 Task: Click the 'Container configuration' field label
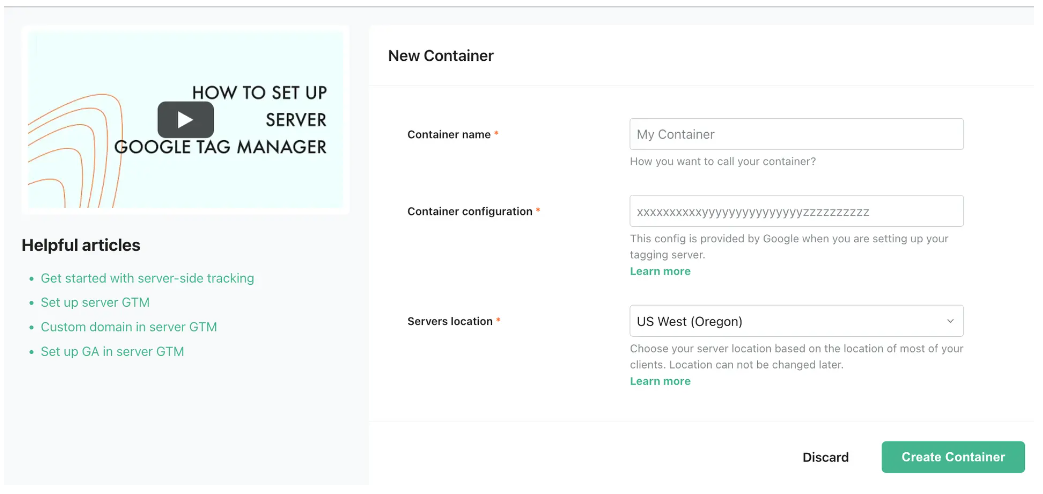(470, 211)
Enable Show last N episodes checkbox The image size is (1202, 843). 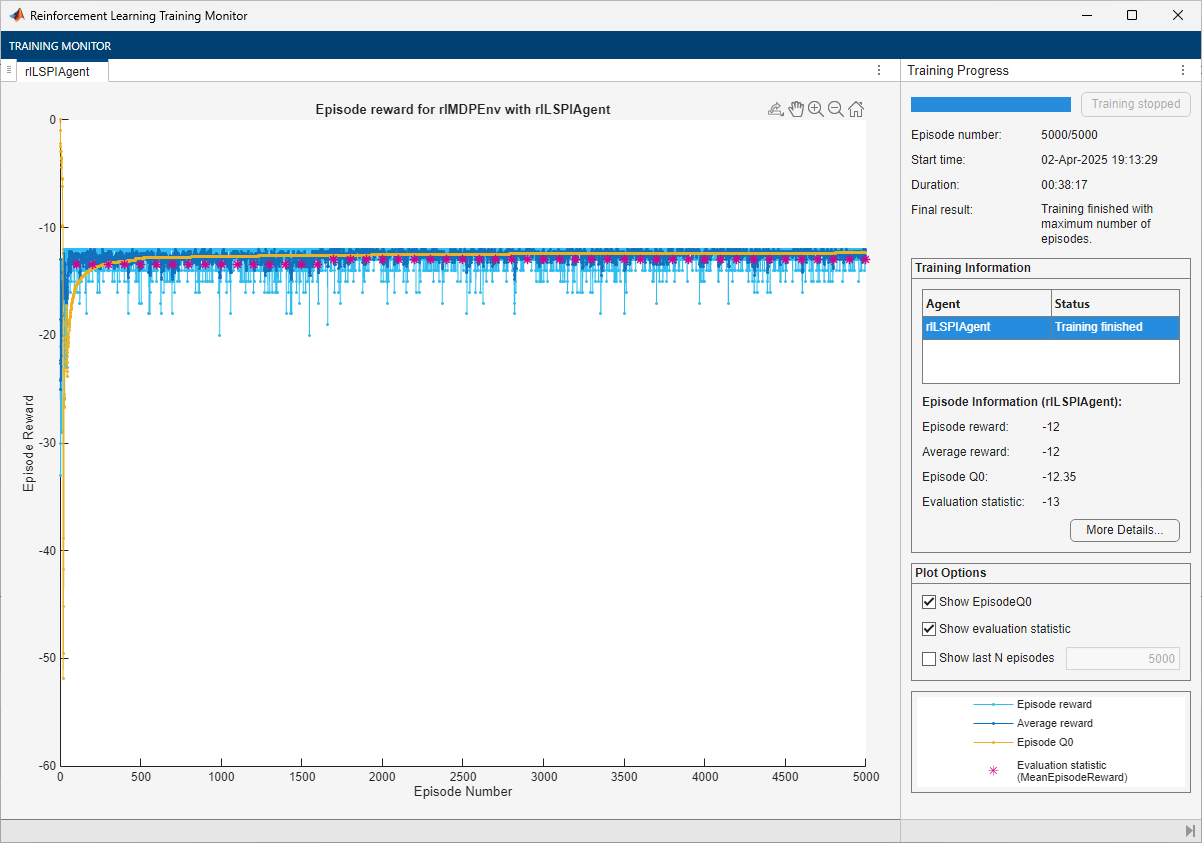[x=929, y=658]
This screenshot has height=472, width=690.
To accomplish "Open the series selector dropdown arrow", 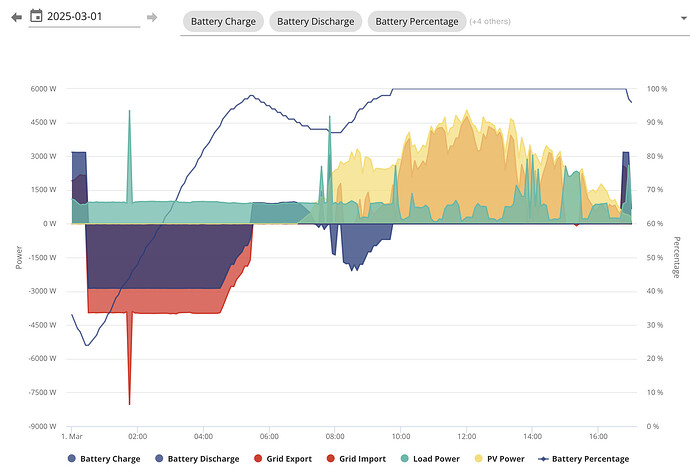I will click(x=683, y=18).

* * *

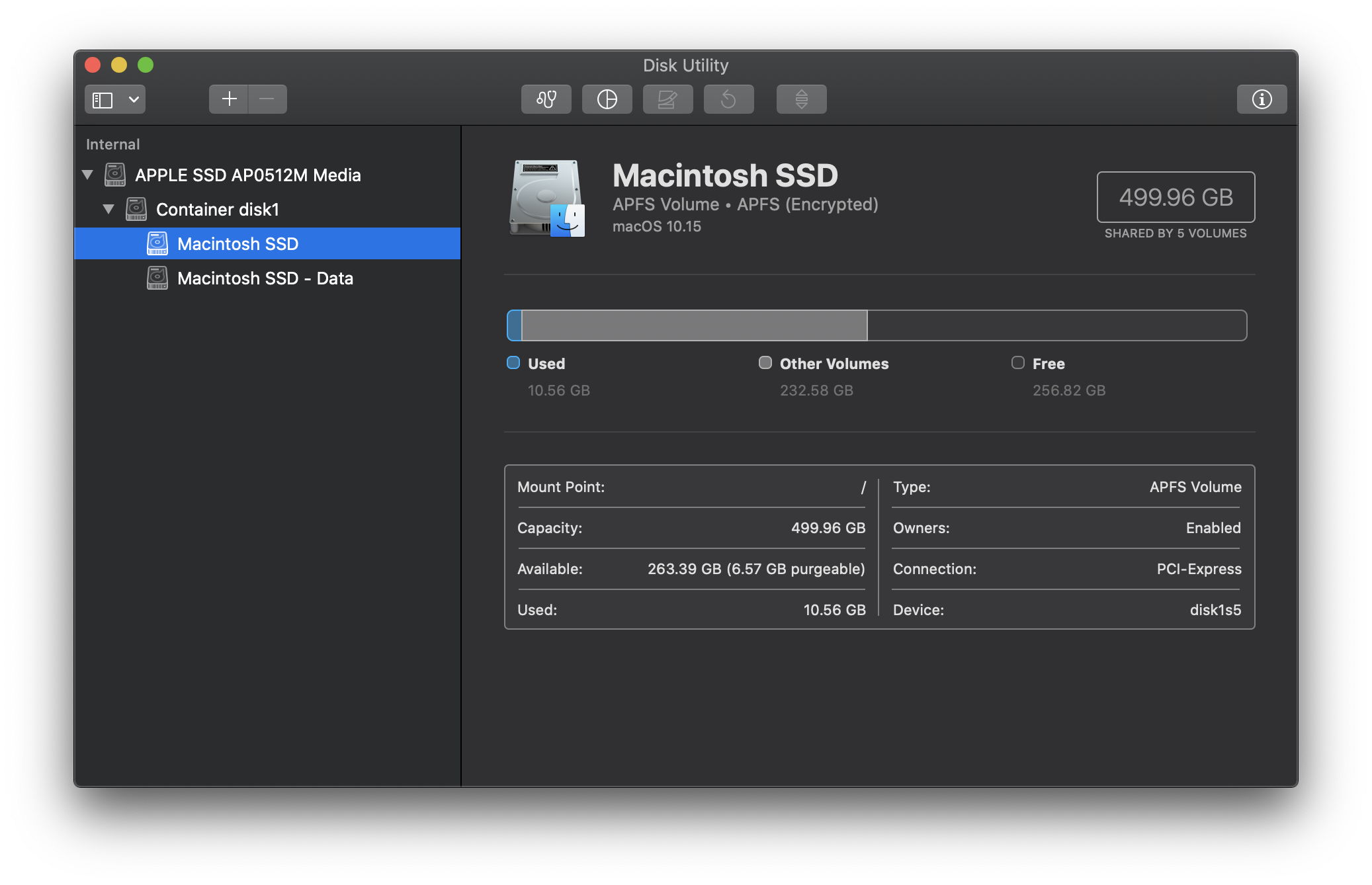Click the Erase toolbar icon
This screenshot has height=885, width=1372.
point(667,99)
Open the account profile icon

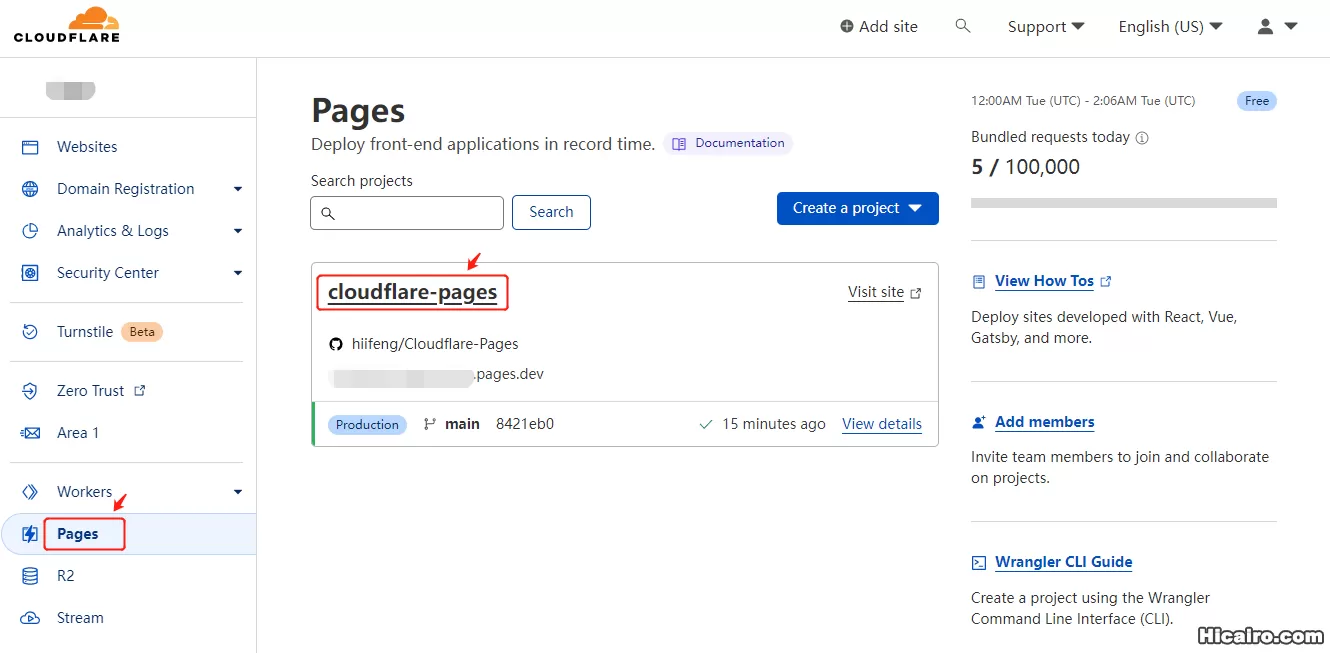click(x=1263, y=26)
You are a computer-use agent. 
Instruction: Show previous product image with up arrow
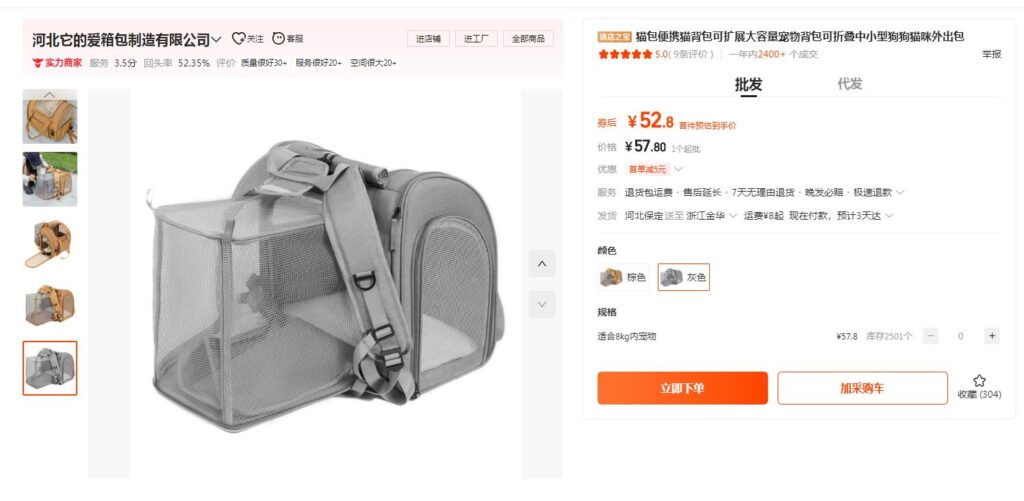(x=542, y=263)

• [WRITTEN PROBLEM]: Swap "up arrow" for "arrow button" in the material, starting at the line that contains "Open the account profile icon" and ending at the line that contains "(x=542, y=263)", and give back only those lines, unchanged otherwise and without the pictures.

• [ANSWER TO THIS EXERCISE]:
Open the account profile icon

click(x=1263, y=26)
You are a computer-use agent. 
Instruction: Show previous product image with arrow button
(x=542, y=263)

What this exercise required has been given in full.